Some orderings are enforced for you. A step can declare requires_before, and Pipeline checks it at construction — not per string:

>>> from araclean import RemoveStopwords
>>> Pipeline([RemoveStopwords()])
Traceback (most recent call last):
  ...
ValueError: Step 'RemoveStopwords' requires ['RemoveTashkeel', 'FoldAlef', 'FoldAlefMaqsura', 'FoldHamza'] to run before it in the pipeline ...

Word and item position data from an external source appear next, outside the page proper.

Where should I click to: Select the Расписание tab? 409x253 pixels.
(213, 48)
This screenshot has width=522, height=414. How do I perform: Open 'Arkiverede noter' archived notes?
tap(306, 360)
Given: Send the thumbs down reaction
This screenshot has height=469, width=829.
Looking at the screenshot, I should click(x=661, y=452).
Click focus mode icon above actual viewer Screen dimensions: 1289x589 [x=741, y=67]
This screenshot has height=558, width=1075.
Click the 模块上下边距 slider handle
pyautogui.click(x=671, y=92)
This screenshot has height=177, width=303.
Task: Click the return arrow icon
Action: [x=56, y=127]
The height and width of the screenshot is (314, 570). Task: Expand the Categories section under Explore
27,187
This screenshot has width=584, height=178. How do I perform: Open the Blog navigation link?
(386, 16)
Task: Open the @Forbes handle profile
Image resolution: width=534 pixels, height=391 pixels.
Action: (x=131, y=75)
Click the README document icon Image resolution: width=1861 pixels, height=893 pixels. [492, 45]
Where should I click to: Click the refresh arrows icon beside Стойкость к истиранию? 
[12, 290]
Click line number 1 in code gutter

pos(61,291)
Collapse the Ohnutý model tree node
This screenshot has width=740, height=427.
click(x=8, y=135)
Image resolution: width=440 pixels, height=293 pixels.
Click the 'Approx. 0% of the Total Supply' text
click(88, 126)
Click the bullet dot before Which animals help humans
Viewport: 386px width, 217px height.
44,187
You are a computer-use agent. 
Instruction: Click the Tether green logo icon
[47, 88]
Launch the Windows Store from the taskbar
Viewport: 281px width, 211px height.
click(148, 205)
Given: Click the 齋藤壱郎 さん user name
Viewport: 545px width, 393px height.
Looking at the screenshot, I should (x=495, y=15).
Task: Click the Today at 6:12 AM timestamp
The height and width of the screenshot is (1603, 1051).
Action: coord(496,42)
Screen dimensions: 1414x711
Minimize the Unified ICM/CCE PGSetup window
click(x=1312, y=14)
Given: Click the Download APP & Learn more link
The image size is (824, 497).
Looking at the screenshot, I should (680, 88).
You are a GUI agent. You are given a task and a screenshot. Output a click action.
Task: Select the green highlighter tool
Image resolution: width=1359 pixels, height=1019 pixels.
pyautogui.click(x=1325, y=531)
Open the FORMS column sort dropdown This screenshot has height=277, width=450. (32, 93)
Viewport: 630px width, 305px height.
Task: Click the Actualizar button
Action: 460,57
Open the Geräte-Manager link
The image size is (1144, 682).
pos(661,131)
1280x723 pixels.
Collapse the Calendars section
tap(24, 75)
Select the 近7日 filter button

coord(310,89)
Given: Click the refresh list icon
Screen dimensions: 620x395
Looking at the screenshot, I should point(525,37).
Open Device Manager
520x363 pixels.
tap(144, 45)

One-off calls: the bare functions

Every built-in step also exists as a plain function (Layer 1 of the API), for when you want one transform without building anything:

>>> from araclean import fold_alef, map_digits, remove_tatweel
>>> remove_tatweel("محـــمد")
'محمد'
>>> fold_alef("أحمد إلى آخر")
'احمد الى اخر'
>>> map_digits("٠١٢٣٤٥٦٧٨٩")
'0123456789'

The naming is mechanical: step class RemoveTatweel ↔ function remove_tatweel, with the same options as keyword arguments. The functions do no validation — they are the hot path the steps themselves call.

Auditing what you built

Any pipeline — adapted, explicit, or with custom steps — can report whether it is lossless and exactly which steps lose what:

>>> report = Pipeline.from_profile("search").audit()
>>> report.lossless
False
>>> report.lossy_steps
('FoldTanweenAlef', 'RemoveTashkeel', 'FoldAlef', 'FoldHamza', 'FoldTehMarbuta', 'FoldAlefMaqsura', 'MapDigits', 'MapPunctuation', 'ReduceElongation')

See the safety contract for what the classes mean, and Reproducible preprocessing for serializing a pipeline so others can rerun it.